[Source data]
________________________

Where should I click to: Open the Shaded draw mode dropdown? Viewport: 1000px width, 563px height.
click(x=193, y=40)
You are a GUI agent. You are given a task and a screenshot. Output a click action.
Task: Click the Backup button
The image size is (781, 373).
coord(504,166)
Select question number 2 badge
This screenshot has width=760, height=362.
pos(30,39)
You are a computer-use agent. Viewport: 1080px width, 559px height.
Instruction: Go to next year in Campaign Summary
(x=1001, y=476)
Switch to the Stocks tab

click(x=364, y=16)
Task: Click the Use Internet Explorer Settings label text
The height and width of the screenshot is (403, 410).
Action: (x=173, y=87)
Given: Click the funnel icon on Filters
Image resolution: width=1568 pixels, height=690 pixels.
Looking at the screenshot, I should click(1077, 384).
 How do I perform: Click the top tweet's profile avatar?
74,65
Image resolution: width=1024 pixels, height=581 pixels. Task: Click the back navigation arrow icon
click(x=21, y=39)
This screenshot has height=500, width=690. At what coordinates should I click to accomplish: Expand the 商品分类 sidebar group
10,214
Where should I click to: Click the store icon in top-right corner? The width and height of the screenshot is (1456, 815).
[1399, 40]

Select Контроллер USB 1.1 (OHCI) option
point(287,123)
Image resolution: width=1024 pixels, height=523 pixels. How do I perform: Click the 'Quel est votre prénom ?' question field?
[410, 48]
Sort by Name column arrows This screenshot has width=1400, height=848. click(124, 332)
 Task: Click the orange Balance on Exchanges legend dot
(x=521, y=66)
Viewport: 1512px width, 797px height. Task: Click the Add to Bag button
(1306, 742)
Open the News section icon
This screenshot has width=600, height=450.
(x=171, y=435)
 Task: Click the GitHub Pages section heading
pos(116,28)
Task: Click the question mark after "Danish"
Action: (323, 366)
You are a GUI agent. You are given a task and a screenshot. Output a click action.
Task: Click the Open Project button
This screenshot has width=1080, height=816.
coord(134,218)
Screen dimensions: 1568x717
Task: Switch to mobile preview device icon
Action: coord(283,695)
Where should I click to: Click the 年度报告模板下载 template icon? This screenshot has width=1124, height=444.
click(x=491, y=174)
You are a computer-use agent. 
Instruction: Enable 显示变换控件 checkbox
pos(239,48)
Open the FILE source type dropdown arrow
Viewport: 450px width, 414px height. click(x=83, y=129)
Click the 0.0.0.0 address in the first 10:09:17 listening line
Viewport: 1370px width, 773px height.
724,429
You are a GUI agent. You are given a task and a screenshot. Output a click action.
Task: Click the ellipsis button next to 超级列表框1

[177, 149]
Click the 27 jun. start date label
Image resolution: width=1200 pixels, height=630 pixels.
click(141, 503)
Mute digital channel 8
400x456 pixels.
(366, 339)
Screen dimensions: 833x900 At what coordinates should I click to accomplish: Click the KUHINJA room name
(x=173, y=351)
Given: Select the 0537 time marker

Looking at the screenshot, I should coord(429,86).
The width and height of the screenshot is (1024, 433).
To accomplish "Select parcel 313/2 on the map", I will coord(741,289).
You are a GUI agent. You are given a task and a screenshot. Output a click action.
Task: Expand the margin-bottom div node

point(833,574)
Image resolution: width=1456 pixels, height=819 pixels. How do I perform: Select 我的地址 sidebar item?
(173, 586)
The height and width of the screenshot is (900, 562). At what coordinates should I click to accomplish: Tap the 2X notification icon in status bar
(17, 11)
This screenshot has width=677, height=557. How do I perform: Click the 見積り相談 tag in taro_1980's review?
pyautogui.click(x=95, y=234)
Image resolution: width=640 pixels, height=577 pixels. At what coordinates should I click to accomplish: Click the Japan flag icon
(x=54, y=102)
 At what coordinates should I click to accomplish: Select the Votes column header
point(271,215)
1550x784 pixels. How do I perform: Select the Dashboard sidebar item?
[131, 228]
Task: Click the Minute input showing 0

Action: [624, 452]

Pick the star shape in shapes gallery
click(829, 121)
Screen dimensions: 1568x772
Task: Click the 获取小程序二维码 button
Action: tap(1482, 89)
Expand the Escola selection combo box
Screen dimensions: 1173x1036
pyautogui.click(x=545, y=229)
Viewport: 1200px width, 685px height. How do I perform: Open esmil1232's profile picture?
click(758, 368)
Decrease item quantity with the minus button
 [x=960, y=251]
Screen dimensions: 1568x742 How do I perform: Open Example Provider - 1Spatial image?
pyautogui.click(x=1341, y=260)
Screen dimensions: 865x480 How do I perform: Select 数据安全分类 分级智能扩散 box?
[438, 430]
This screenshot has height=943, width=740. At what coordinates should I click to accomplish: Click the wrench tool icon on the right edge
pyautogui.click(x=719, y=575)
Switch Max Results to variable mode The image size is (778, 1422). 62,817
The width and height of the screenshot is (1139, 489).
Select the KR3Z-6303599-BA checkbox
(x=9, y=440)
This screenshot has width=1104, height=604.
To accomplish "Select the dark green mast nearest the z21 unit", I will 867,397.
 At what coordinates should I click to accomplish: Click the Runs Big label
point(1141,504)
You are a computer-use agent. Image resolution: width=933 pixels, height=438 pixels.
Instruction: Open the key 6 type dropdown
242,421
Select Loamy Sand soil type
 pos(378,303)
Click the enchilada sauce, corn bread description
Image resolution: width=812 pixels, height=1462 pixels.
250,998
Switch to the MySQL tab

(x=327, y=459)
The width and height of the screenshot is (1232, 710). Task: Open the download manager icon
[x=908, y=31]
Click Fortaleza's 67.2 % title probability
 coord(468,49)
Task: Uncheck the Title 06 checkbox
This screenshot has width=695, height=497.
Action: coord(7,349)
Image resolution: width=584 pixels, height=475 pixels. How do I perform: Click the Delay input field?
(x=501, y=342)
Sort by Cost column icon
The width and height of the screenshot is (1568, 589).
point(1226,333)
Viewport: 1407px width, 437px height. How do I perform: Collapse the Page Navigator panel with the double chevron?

________________________

PROBLEM STATEMENT:
Go through the lines above and count those with "computer"; report only the number.

REPLY TO THE TASK:
3